Rafaela Dancygier, Professor of Politics and International Affairs, is the director of the Mamdouha S. Bobst Center for Peace and Justice and leads the Program on Identities and Institutions, which focuses on the domestic consequences of globalization, immigration, and ethnic diversity.

Portrait of Professor Paul Frymer
Prof. Paul Frymer

Paul Frymer, Professor of Politics, has interests broadly in American civil rights and the representation of disadvantaged groups. His different projects have focused on Black representation in the party system, anti-discrimination laws within the workplace, the importance of labor unions for workplace equality and racial diversity, the rights and representation of immigrant farm workers, and the representation of Native peoples within the context of settler colonialism. 

Photo of Prof. Tali Mendelberg
Prof. Tali Mendelberg

Tali Mendelberg is the John Work Garrett Professor of Politics at Princeton University and director of the Program on Inequality at the Mamdouha S. Bobst Center for Peace and Justice.

Corrine McConnaughy standing in front of a tree facing the camera
Dr. Corrine McConnaughy

Corrine McConnaughy, is a research scholar and lecturer whose work is focused on how political identities–from party identification to race, gender, and ethnicity–are formed and function in the American political system.

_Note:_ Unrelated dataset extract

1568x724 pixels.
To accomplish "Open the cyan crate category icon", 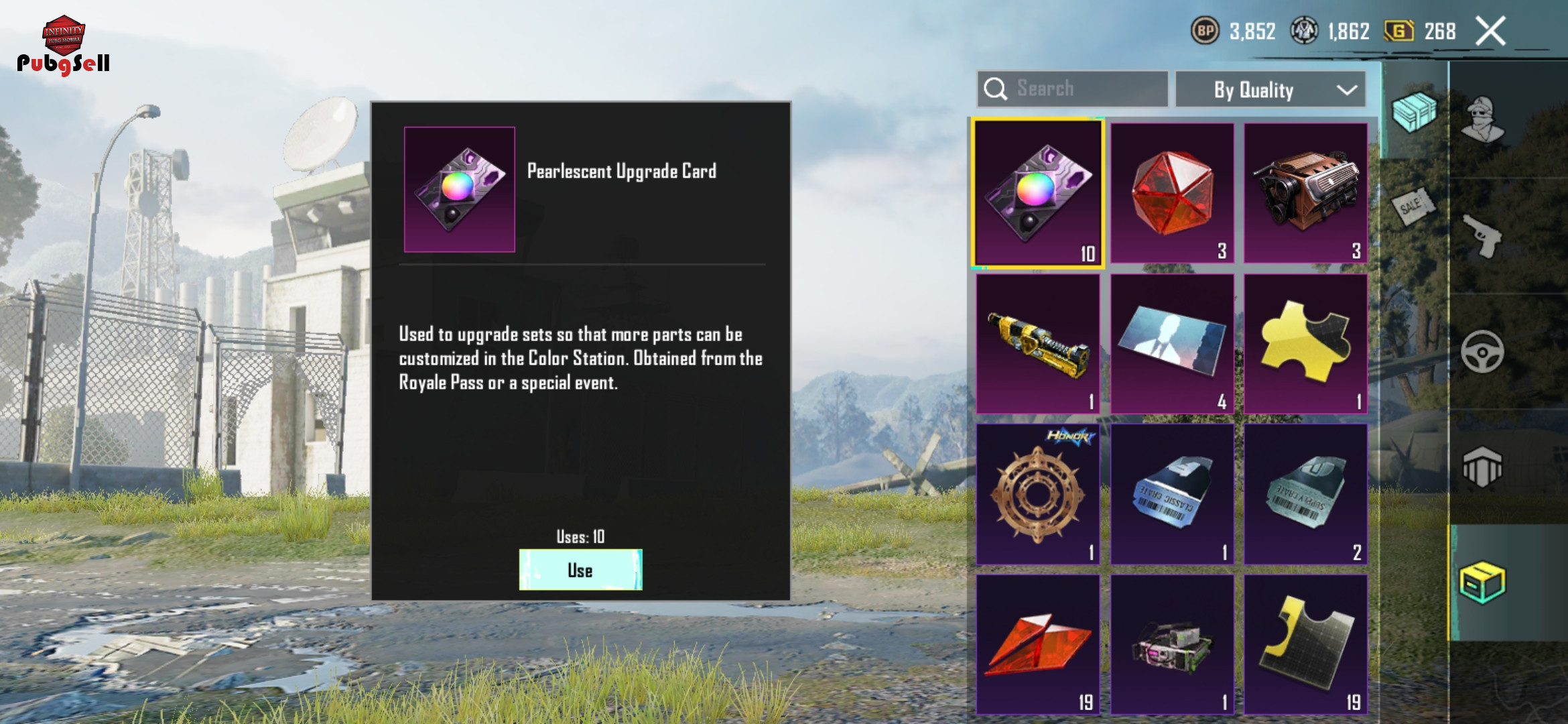I will (x=1414, y=112).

She is the author of a book on the politics of women’s voting rights–"The Woman Suffrage Movement in America: A Reassessment" (Cambridge University Press).

Portrait of LaFleur Stephens-Dougan
Prof. LaFleur Stephens-Dougan

LaFleur Stephens-Dougan is an Associate Professor of Politics. Her research interests include racial attitudes, black politics and public opinion. Her book "Race to the Bottom: How Racial Appeals Work in American Politics" (University of Chicago Press), won two awards--the 2021 David O. Sears Best Book on Mass Politics Award from the International Society for Political Psychology and the 2021 Ralph J. Bunche Award from the American Political Science Association.

Leonard Wantchekon headshot
Prof. Leonard Wantchekon

Leonard Wantchekon, James Madison Professor of Political Economy, Professor of Politics and International Affairs, and founder of the African School of Economics, is leading a new partnership to address the underrepresentation of Black students in prestigious doctoral programs of economics. Hunter College and the African School of Economics, with support from Princeton University, have partnered to increase the number of African American students admitted to Hunter College’s master’s program in economics by 20 each year and prepare them to compete for acceptance and succeed in America’s most prestigious PhD programs, including that of Princeton University.

Ismail White
Prof. Ismail White

Ismail White, Professor of Politics and Public Affairs, studies American politics with a focus on Black politics, public opinion, and political participation. He is co-author of the recent book Steadfast Democrats: How Social Forces Shape Black Political Behavior (Princeton University Press, 2020), which explains the maintenance of Black unity in party politics through the establishment and enforcement of racial group norms of political behavior.